Положение Тарковского как "запрещенного" режиссера делало едва ли не всякую критическую оценку его фильма двусмысленной. Такого критика могли упрекнуть пусть в неумышленном, но тем не менее соглашательстве с "властями", утесняющими и режиссера, и картину. По этой логике, о Тарковском в ту пору следовало говорить или хорошо, или ничего. Давнее противостояние в отечественной культуре "низового" и "высокого", народа и интеллигенции, интеллигенции и государства особую актуальность обрело в советском XX веке. В этом смысле национальный Дом никогда не знал фундаментального единства, не знал и намека на диалог этих полярных сил.
Симптоматичный комментарий к сказанному - история первых показов "Аси Клячиной" А. Кончаловского. По странным причудам "мысли народной", народное видение предмета абсолютно совпало с начальническим. Картину не приняли и те, кто в ней снимался, фактически ее герои. "Историю Аси Клячиной" противопоставляли "Кубанским казакам" и уверяли, что там жизнь тружеников села показана замечательно. Советский человек, простолюдин он или "вышедший из народа" чиновник, всю свою жизнь принимавший декорацию за натуру, не мог не сопротивляться разоблачению декорации . Так и в "фактуре" "Рублева" не узнали Русь, которую классик уже XIX (!) века назвал "немытой". В этом смысле "народ и партия" были "едины".
Родившиеся одновременно и оппозиционные друг другу "Романс о влюбленных", "Зеркало", "Калина красная" тем не менее всегда были вопрошающе обращены друг к другу, может быть, с затаенной надеждой найти ответ на вопрос о судьбах национального Дома.
Что же до обсуждения на страницах "Искусства кино", то, заместитель председателя Госкино Б. Павленок доложил в ЦК по его итогам:
"…Все выступавшие отмечали творческую неудачу, постигшую режиссера А. Тарковского при постановке фильма "Зеркало". Сценарий картины позволял надеяться на появление поэтического и патриотического фильма о детстве и юности героя, совпавших с годами Великой Отечественной войны, о становлении художника. Однако этот замысел оказался воплощенным лишь частично. В целом режиссер создал произведение крайне субъективное по мысли и настроению, вычурное по кинематографическому языку, во многом непонятное. Особо резкой критике подверглось пренебрежительное отношение режиссера к зрительской аудитории, что выразилось в усложненной символике, неясности мысли произведения, в отходе от лучших реалистических традиций советского кинематографа.
Учитывая, что фильмы "Зеркало" и "Осень" относятся к примеру чисто художественных неудач, Госкино СССР принял решение выпустить эти картины ограниченным тиражом…"
Дом первый. Василий Шукшин
Сегодня во сне видел Васю Шукшина, мы с ним играли в карты. Я его спросил:
– Ты что-нибудь пишешь?
– Пишу, пишу, – задумчиво, думая об игре, ответил он.
А потом мы, кажется, уже несколько человек, встали, и кто-то сказал:
– Расплачиваться надо…
Из дневников А. Тарковского.

Задание 1
Перепишите из текста о Тарковском отрывок, который начинается словами «Что же до обсуждения» и идет дальше вплоть до слов «традиций советского кинематографа.».
Задание 2
Какое решение, согласно тексту о Тарковском, принял Госкино СССР относительно фильмов «Зеркало» и «Осень»?
Задание 3
Продолжите текст о Тарковском с того места, на котором он обрывается.

Исходные данные
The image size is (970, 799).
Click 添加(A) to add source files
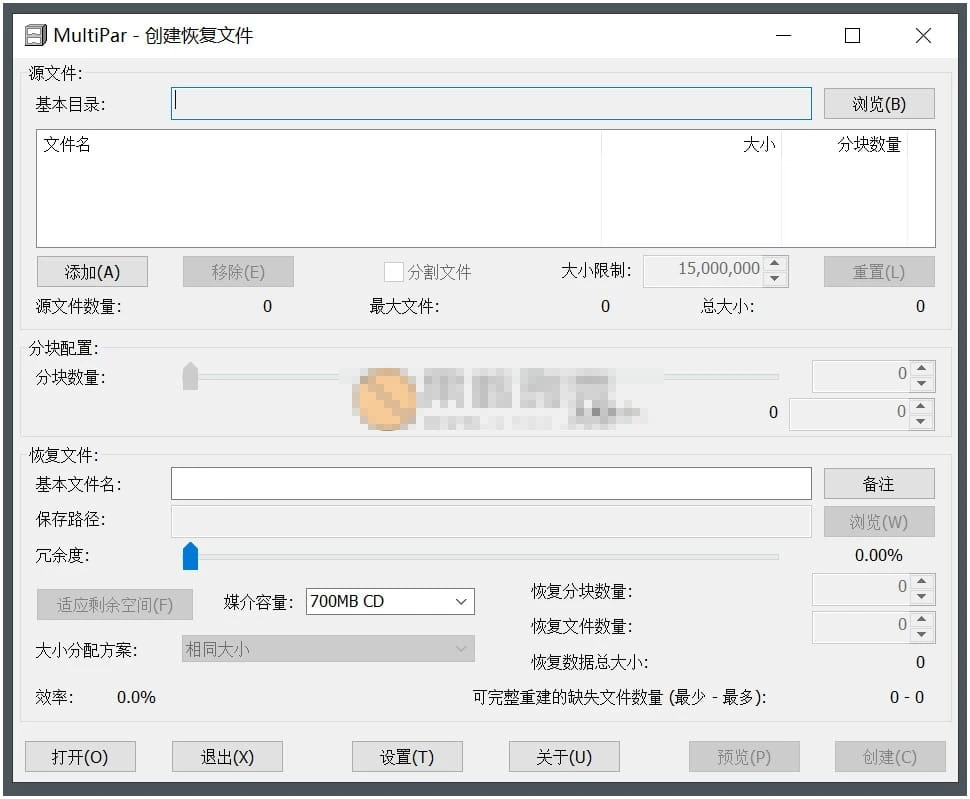click(x=92, y=272)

Верный ответ 1
Что же до обсуждения на страницах "Искусства кино", то, заместитель председателя Госкино Б. Павленок доложил в ЦК по его итогам:
"…Все выступавшие отмечали творческую неудачу, постигшую режиссера А. Тарковского при постановке фильма "Зеркало". Сценарий картины позволял надеяться на появление поэтического и патриотического фильма о детстве и юности героя, совпавших с годами Великой Отечественной войны, о становлении художника. Однако этот замысел оказался воплощенным лишь частично. В целом режиссер создал произведение крайне субъективное по мысли и настроению, вычурное по кинематографическому языку, во многом непонятное. Особо резкой критике подверглось пренебрежительное отношение режиссера к зрительской аудитории, что выразилось в усложненной символике, неясности мысли произведения, в отходе от лучших реалистических традиций советского кинематографа.

Верный ответ 2
Выпустить эти картины ограниченным тиражом.

Верный ответ 3
11 декабря 1985 г.
Шукшин, как и Тарковский, частного дома долго не знал. Родившись на заре "великого перелома" (1929), деревенский паренек рос под знаком укрепления коммунально-колхозной жизни в стране. Начиналась его жизнь в сиротстве – отец был арестован. Война аукнулась на Алтае голодом, и те, по словам Шукшина, кто легче на ногу, уходили из деревни невольно . В 1946 году покинул родные места и он.
В Сростки Шукшин не раз возвращался. Фильмы там свои снимал. В мировидении художника малая родина оседает мифом. В последних интервью он, как заклинание, твердит о неотложности бросить все, кроме прозы, и вернуться домой, чтобы отдаться литературному творчеству. Не напоминает ли это тайные устремления Андрея Арсеньевича?
В публицистике Шукшина деревня рисуется как "рай растворенный". Утопический образ окрашивается чувством вины и печали. В генетической памяти художника навсегда поселились предки-богатыри. Незыблемостью вековечной встает "нравственный уклад" крестьянской жизни, прекрасный, "начиная с языка, с жилья".
Шукшин описывает дедовский дом как образец этого уклада в противовес приобретениям цивилизации, где свобода существования есть лишь демонстрация непринужденности и свободы. Но дом этот – дедовский, то есть бывший , все та же утопия.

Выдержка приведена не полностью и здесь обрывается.